Monday 4 July 2011

The Little Vampire Review

The Little Vampire (2000) Review

Hello! My children of the night and welcome to the first installment of what I hope is the first of many vampire movie reviews to come. My mission is to review any and all vampire movies that I possess, until eternity passes me by.

I want to talk to you today about obsessions, what effect do they have on a person and I suppose a more pertinent question would be where and how do they begin. For me, my obsession with vampire movies began all at the tender age of nine when young impressionable me was taken to the local Odeon cinema to see the cinematic adaption of Angela Sommer Bodenburg's Little Vampire series.

The series was initially published under the German title Der Kleine Vampir, beginning circulation in the early 1980's and eventually spawned a television series in the year 1985 that starred Micheal Gough and Gert Frobe.

A second televison series appeared in 1993, but the 2000 movie was the first to the adapt the material for the big silvery screen.

The movie was produced by Richard Curtis and starred the cream of the British crop, Richard E. Grant, John Wood, Jim Carter and Alice Kridge.



The Movie begins with little Tony Thompson a recent American immigrant to Scotland, here the plot embarks on a typical fish out of water story. Tony finds it hard fitting in partially due to the fact that he is completely obsessed with vampires. He ultimatley comes to befriend a vampire when one flies in his window one night. The young vampire also has a family and they establish themselves as the main character focus of the film alongside Tony.
From here the greatest and widest deviations from the novel series becomes evident, in the original stories the vampires enjoyed being vampires and were all delightfully quirky characters each possesing individual personalities. But in the film they long to become human and despise being vampires and all search for a mystical stone to guarantee their humanity.

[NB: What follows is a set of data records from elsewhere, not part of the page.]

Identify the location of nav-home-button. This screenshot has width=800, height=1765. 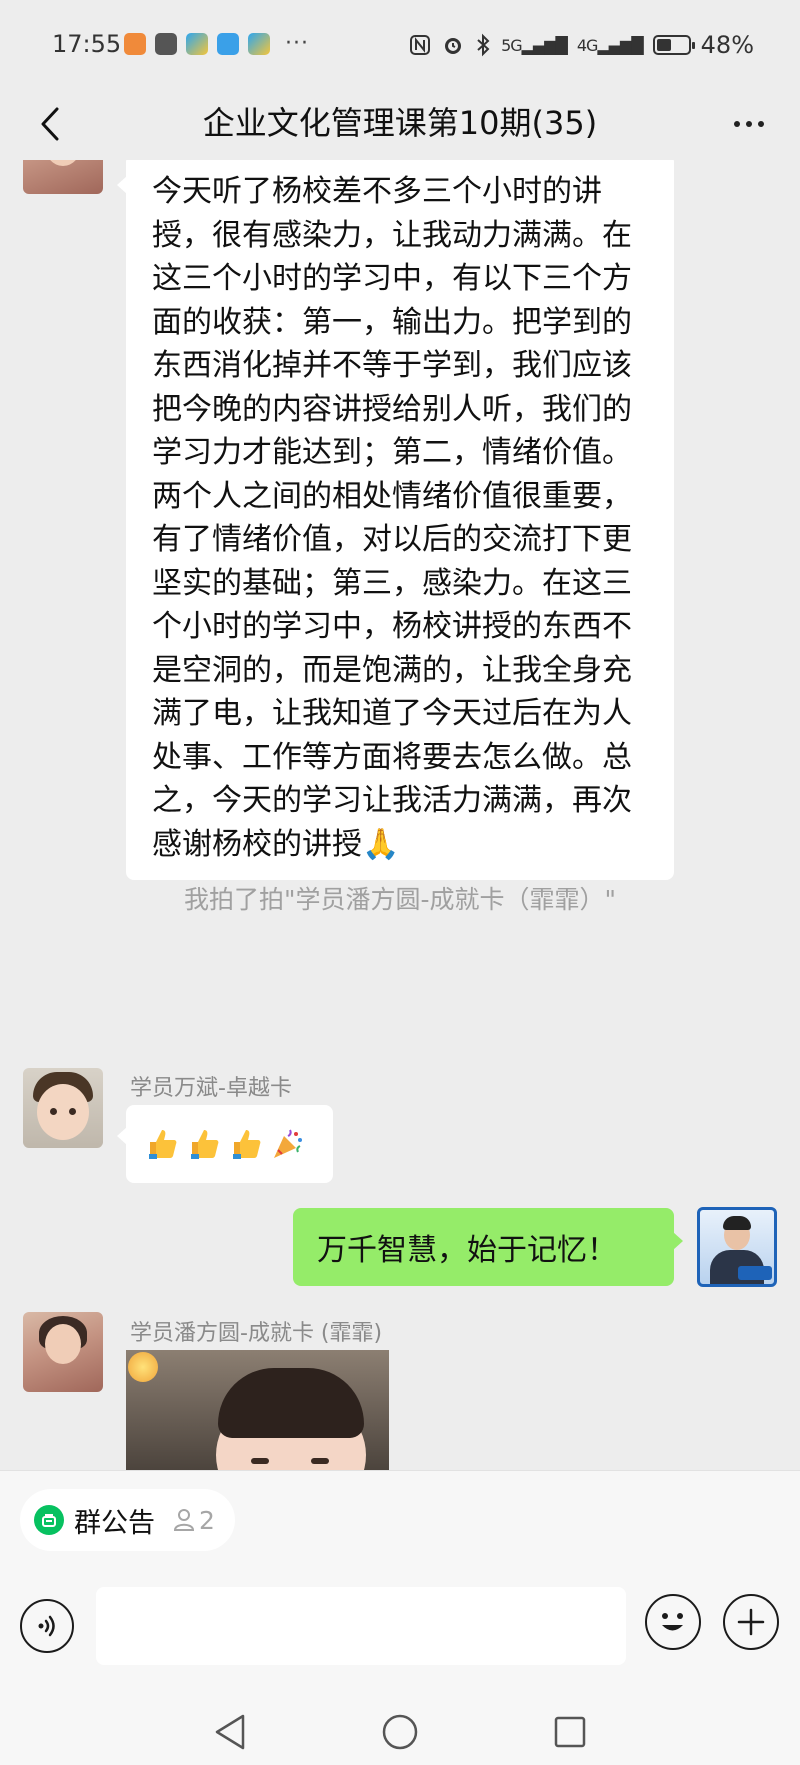
(400, 1732).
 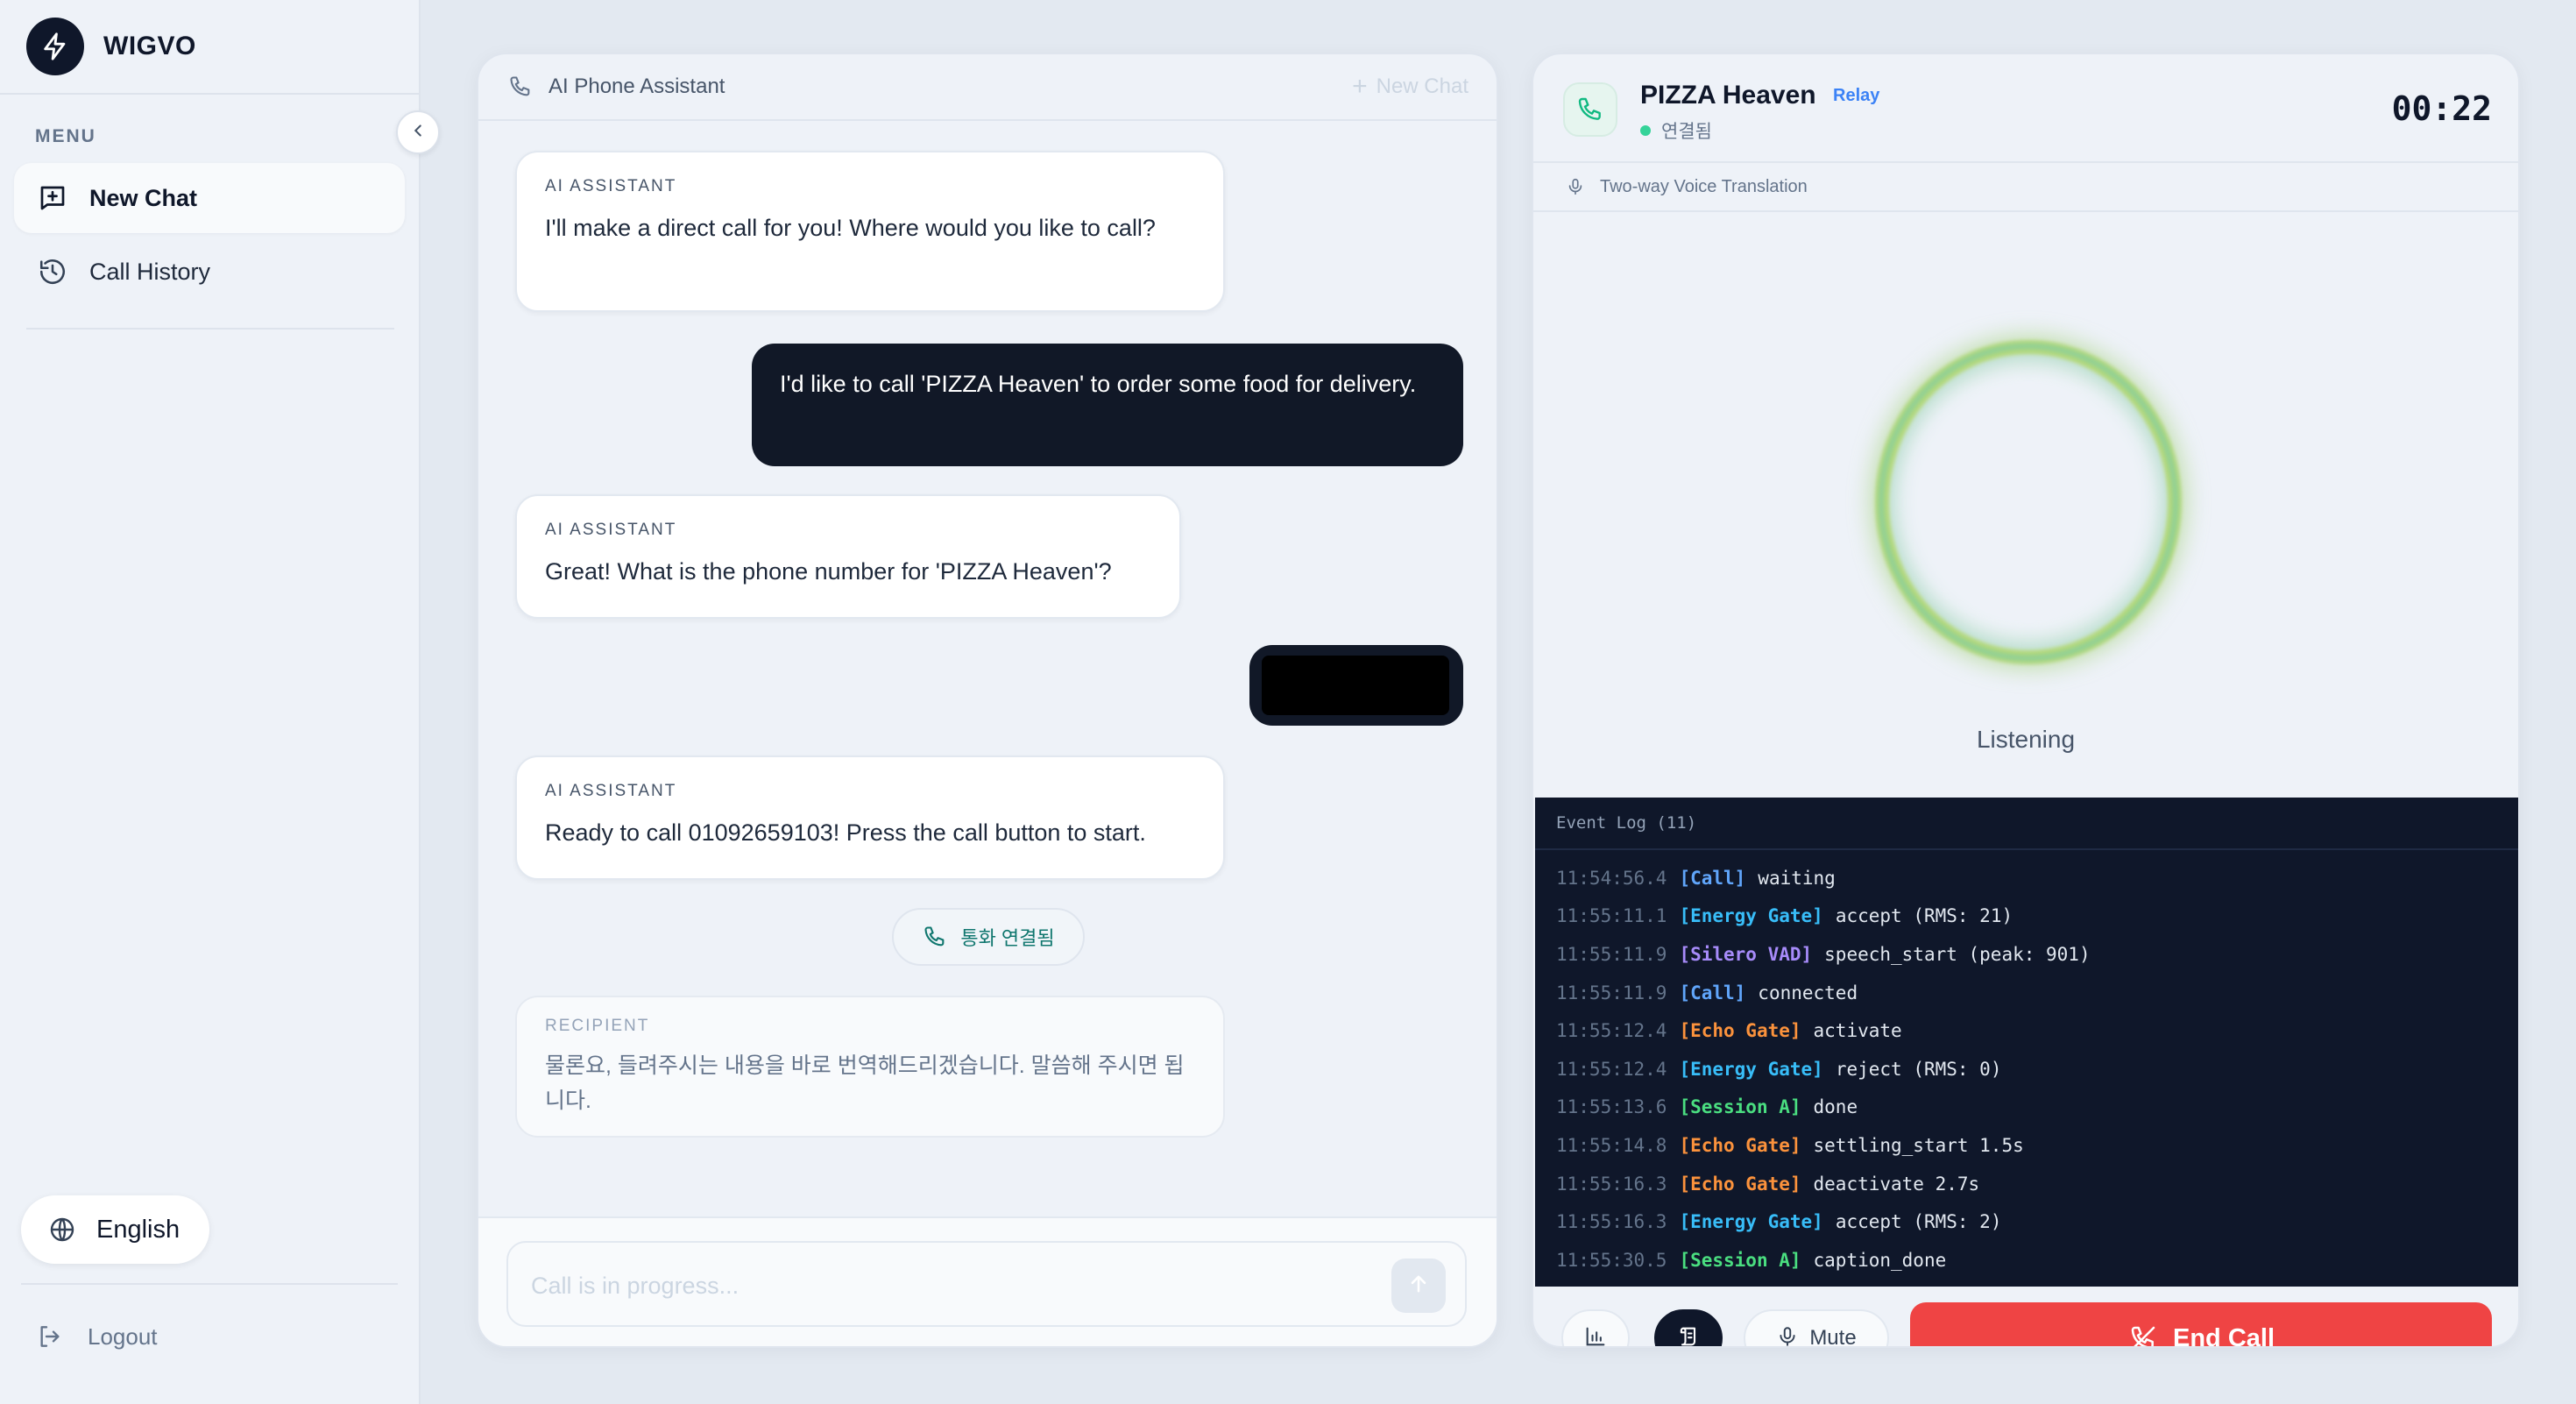 I want to click on logout-label: Logout, so click(x=123, y=1336).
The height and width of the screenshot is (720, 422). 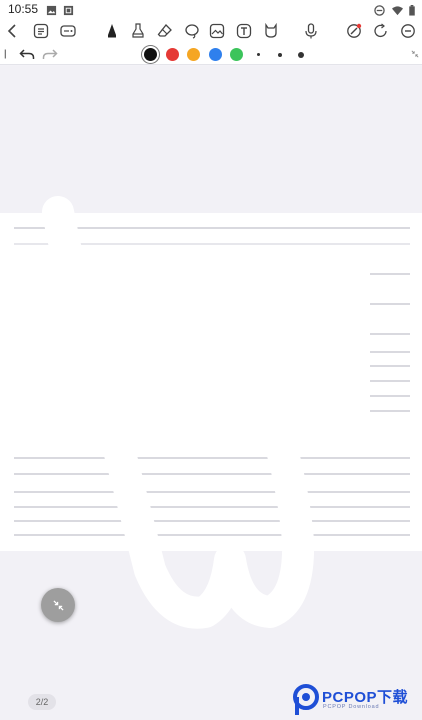 What do you see at coordinates (306, 700) in the screenshot?
I see `pcpop-logo-icon` at bounding box center [306, 700].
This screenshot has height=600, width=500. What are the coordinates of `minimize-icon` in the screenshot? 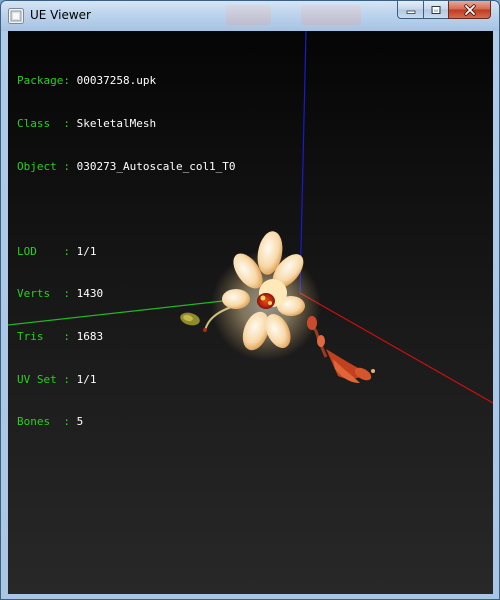 It's located at (410, 12).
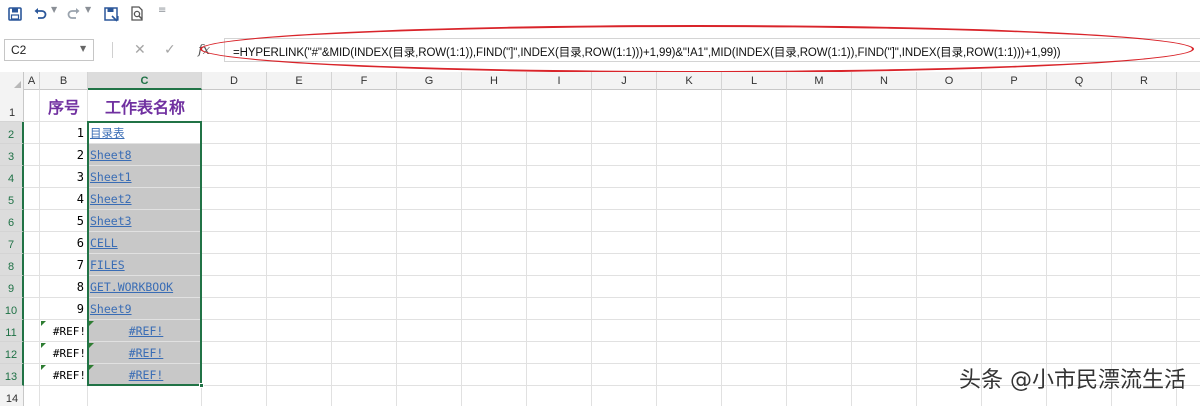 This screenshot has height=406, width=1200. What do you see at coordinates (12, 221) in the screenshot?
I see `row-header-6: 6` at bounding box center [12, 221].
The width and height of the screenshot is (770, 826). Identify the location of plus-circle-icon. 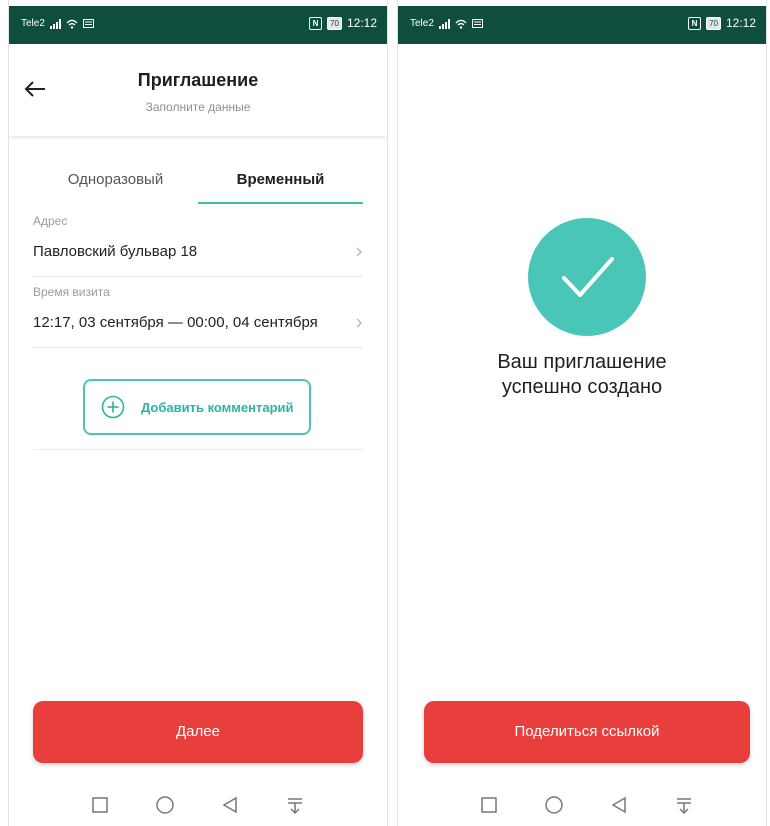
(113, 407).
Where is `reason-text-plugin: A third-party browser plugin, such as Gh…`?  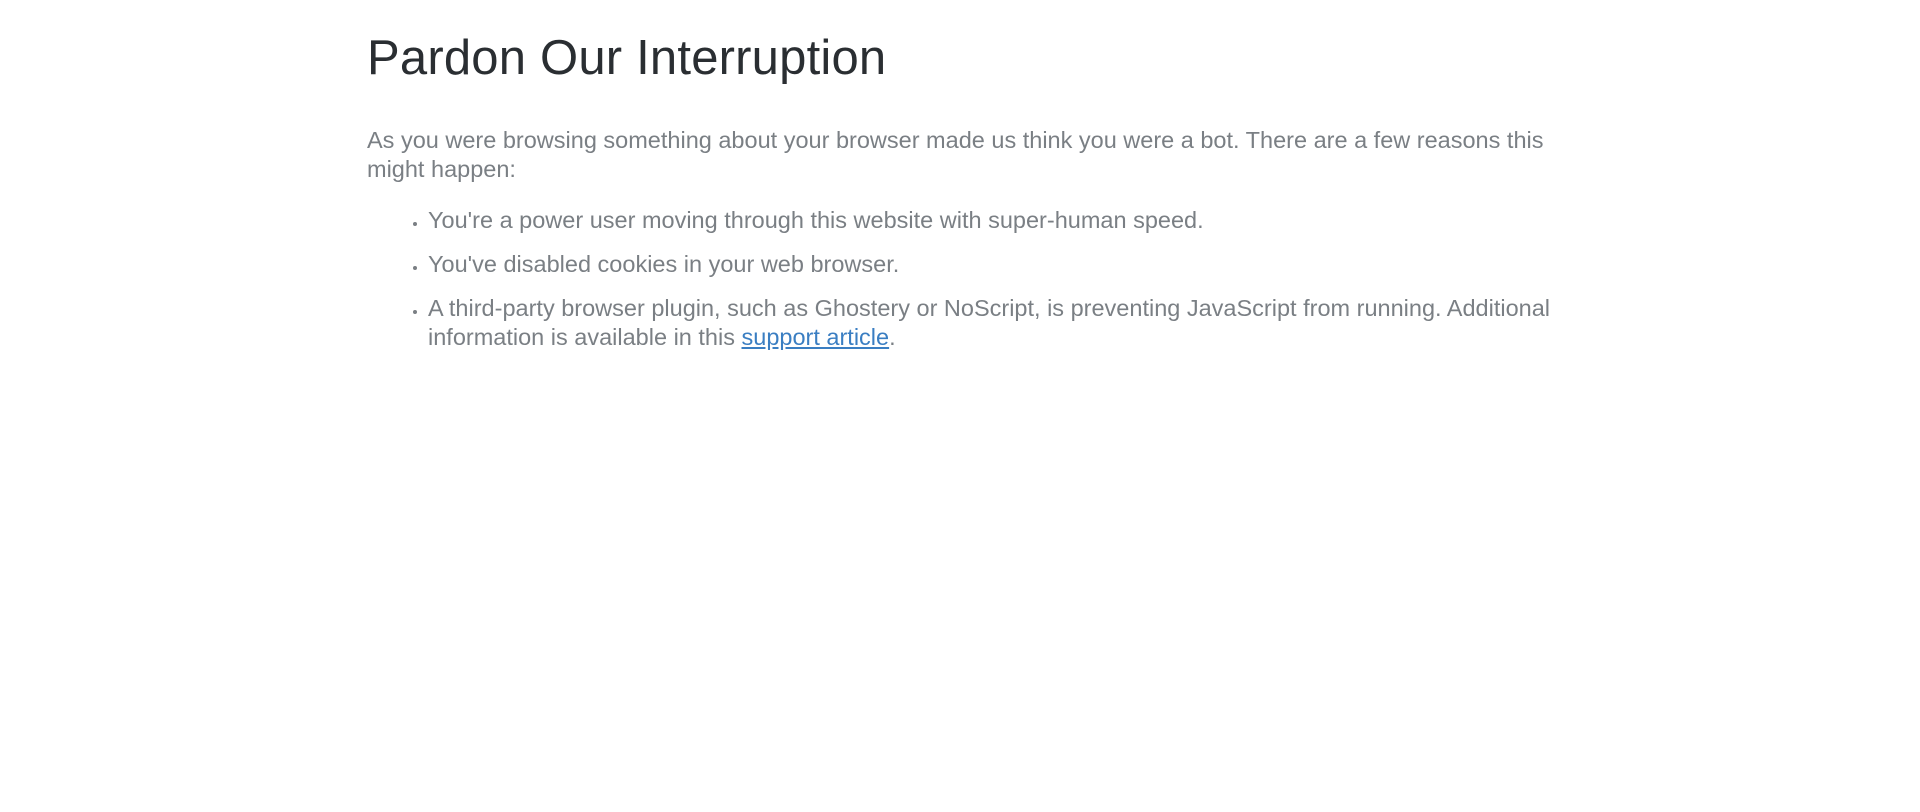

Now whilst it is true that each story in the books was rather episodic and the story was relatively self contained and I suppose the film did require some sembleance of a plot, but I hate these changes they make the characters completely quirk-less they're bland and rather one dimensional, the only characters who seem genuinly likeable is Anna, portrayed by Anna Popplewell, who is in love with Tony and possess a cheerful yet morbid disposition.
And of course the vampire hunter Rookery, now usually vampire movies cheer on the vampire hunter and hope he defeats the villianous vampire, but here their is a complete role reversal the vampire hunter is the villian and the vampires are the heroes. Jim Carter plays the delicously foul Rookery, a man with poor personal hygeine and an equally poor sense of morality (if any at all), whilst the vampires just look like rejects from an Anne Rice novel.

Overall the film is enjoyable as a functional children's film, it is charming and whilst the performances are rather poor they come across as easy for any child to sink their teeth into, straightforward and simple. I also enjoy how the film utillizes traditional vampire imagery such as stakes, garlic and crosses and if you were me then these were the first vampires you ever saw and rightly so, just goes to show that sometimes traditional is the right way to go.
The film holds a special place in my heart as it was the first vampire movie I ever saw, so I suppose the film is a guilty pleasure, it's not particularly memorable and not in the least bit faithful to the novels but fun all the same. With a little hope it will continue to inspire obsession within all future vamp crazed fanatics.